DATA TO USE
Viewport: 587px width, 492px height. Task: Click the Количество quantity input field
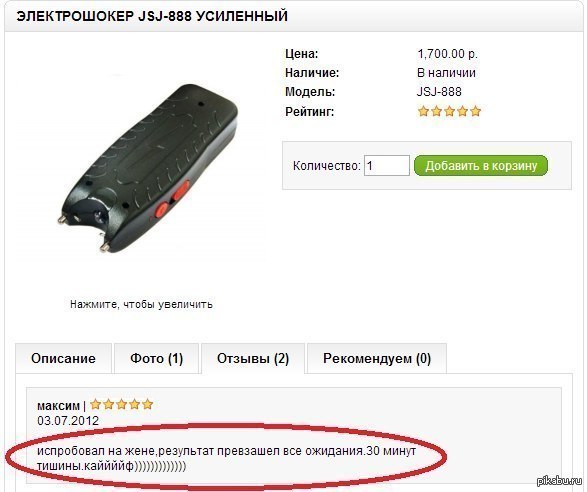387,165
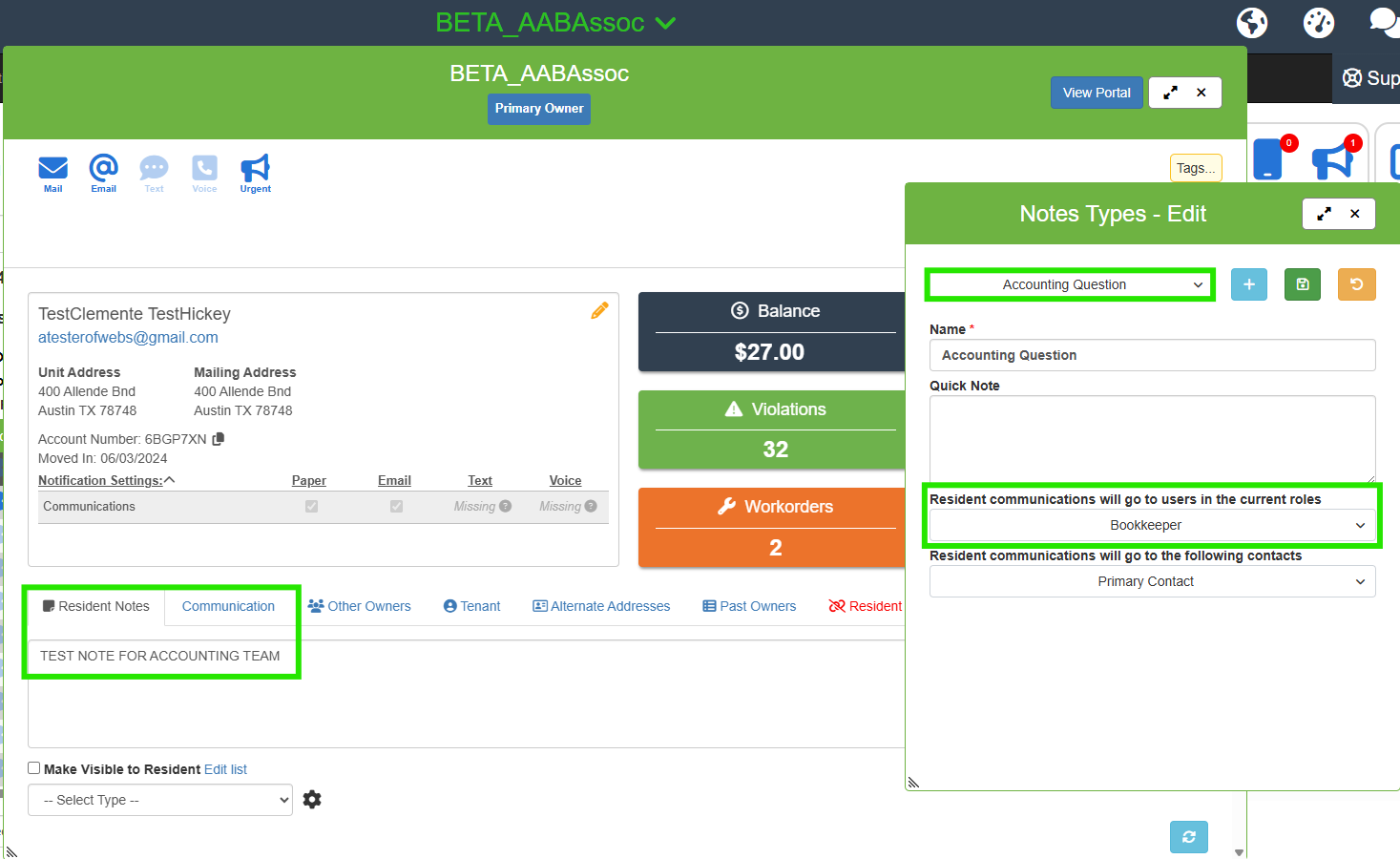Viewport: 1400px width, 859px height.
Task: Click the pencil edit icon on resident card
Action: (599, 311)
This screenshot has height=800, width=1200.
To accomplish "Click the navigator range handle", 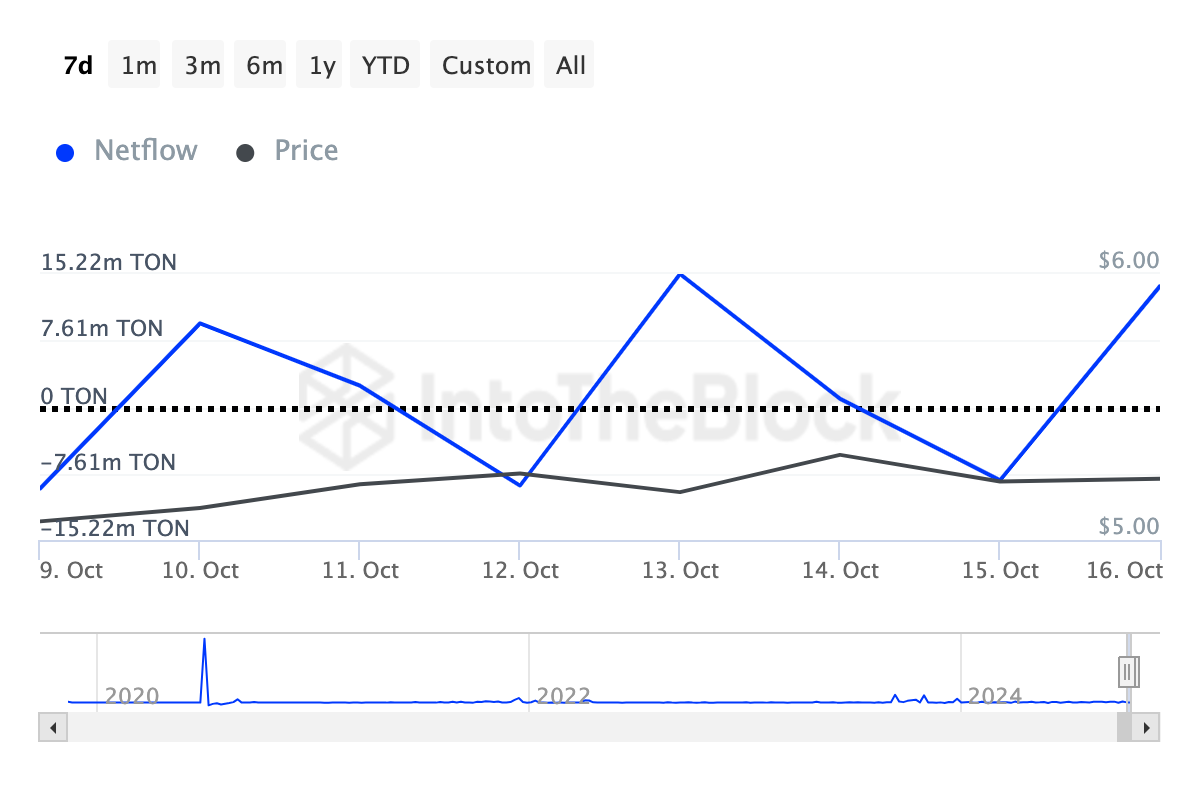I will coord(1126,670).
==
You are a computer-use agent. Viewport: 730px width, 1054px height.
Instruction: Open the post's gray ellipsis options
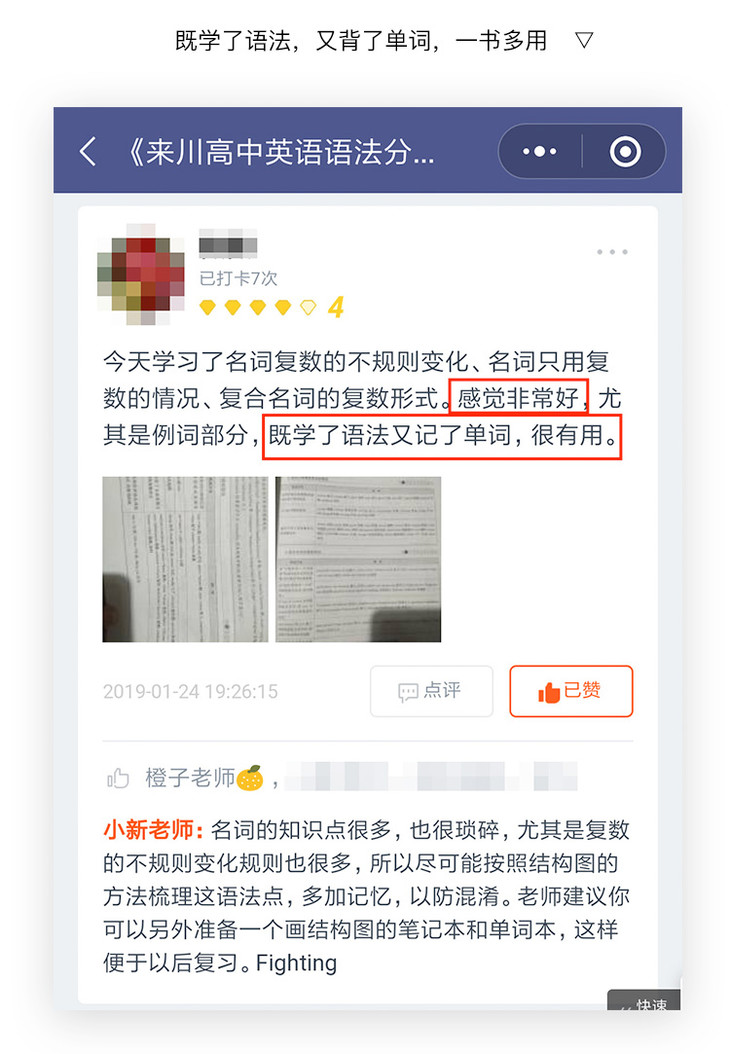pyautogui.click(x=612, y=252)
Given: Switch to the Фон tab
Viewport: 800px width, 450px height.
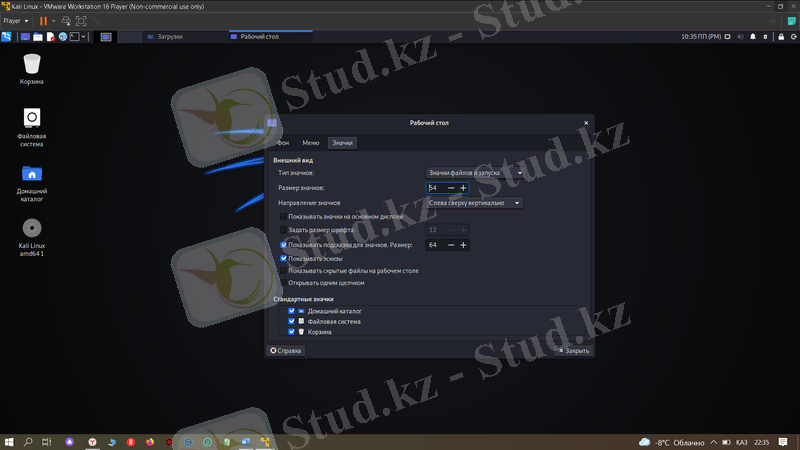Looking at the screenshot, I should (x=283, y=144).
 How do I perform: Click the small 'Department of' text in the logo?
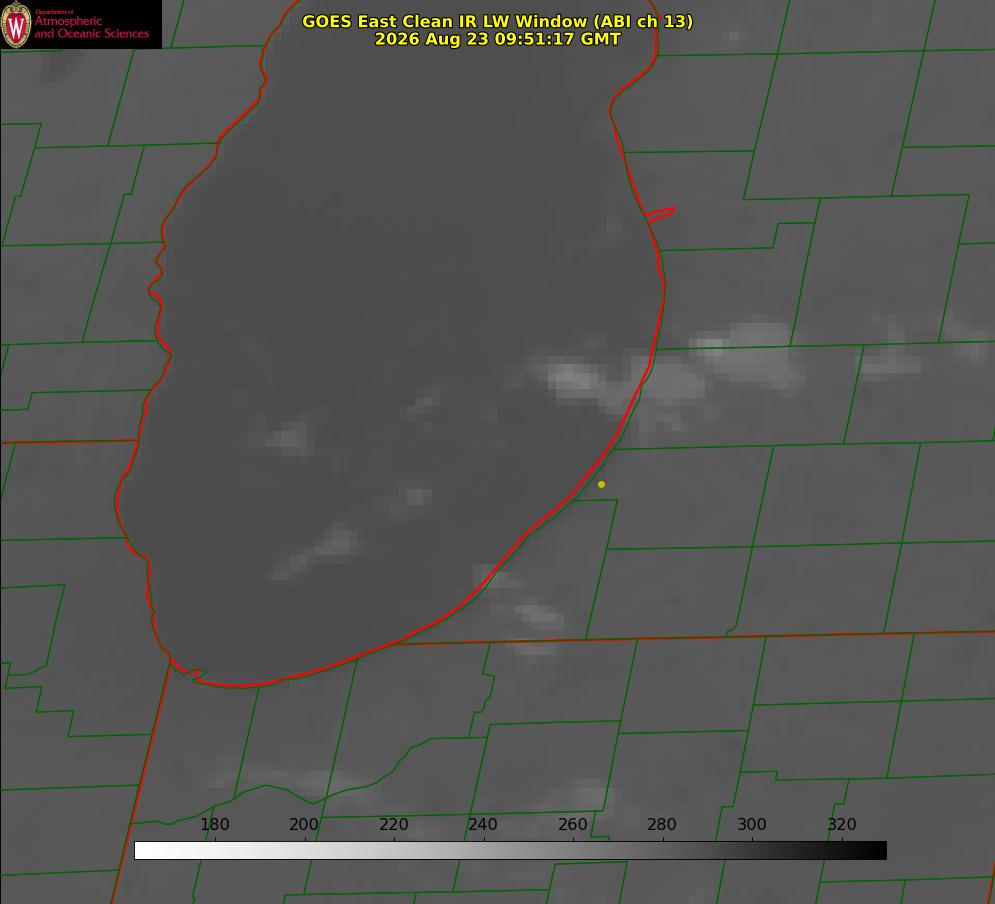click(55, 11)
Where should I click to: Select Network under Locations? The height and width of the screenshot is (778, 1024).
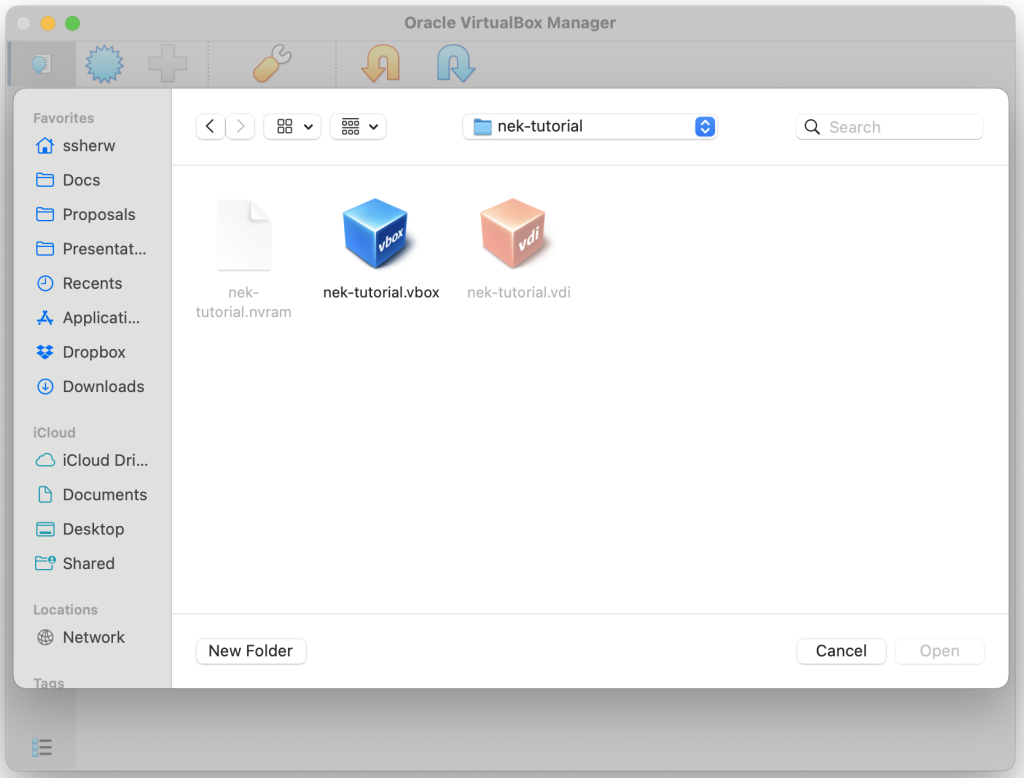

AIM OF THE EXERCISE
Your reply should hold nothing but the lines above, from the one containing "How do I perform: Click" to the one containing "Where should I", reproduced exactly minus the pictures.

RESULT OF THE TASK
 How do I perform: Click the small 'Department of' text in the logo?
click(55, 11)
Where should I click to: Select Network under Locations? The height and width of the screenshot is (778, 1024).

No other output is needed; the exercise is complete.